# How to complete this task
From the line with "The width and height of the screenshot is (1365, 701)." through the last line of the records below, both ends included, transcribe only those lines, exactly, and omit the pictures.

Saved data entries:
****************
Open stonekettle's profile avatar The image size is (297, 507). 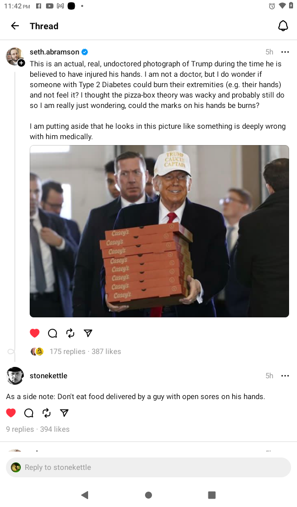coord(15,376)
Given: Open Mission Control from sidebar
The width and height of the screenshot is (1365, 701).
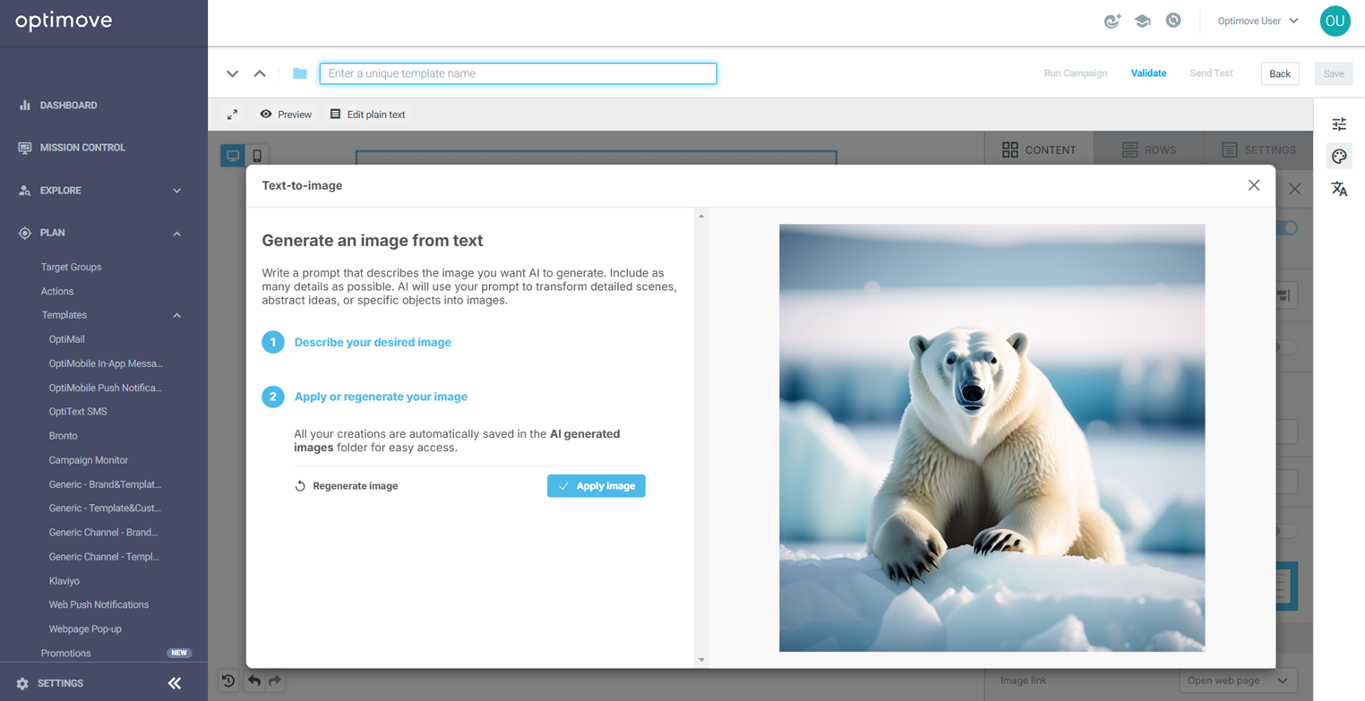Looking at the screenshot, I should click(x=82, y=148).
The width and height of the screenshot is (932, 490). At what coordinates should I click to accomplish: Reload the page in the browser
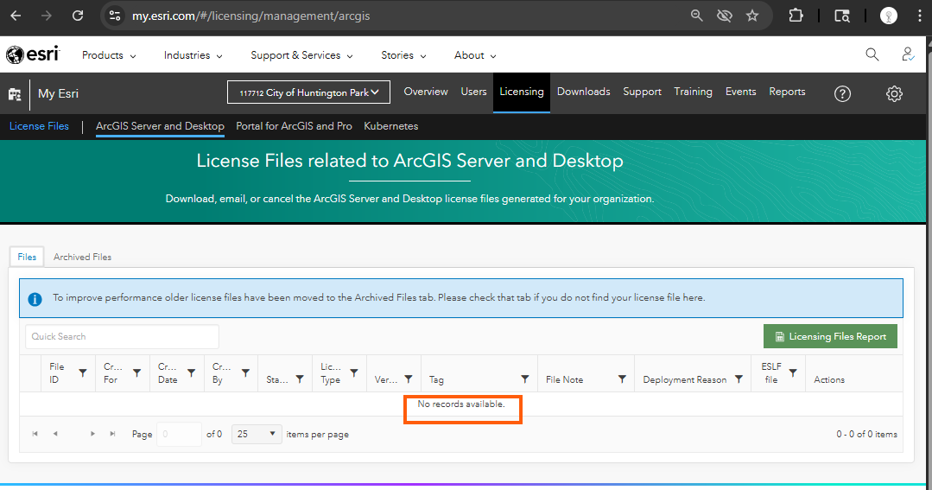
****************
# Reply to the task
The width and height of the screenshot is (1365, 701).
Looking at the screenshot, I should click(x=82, y=148).
The width and height of the screenshot is (932, 490). At what coordinates should I click to accomplish: Reload the page in the browser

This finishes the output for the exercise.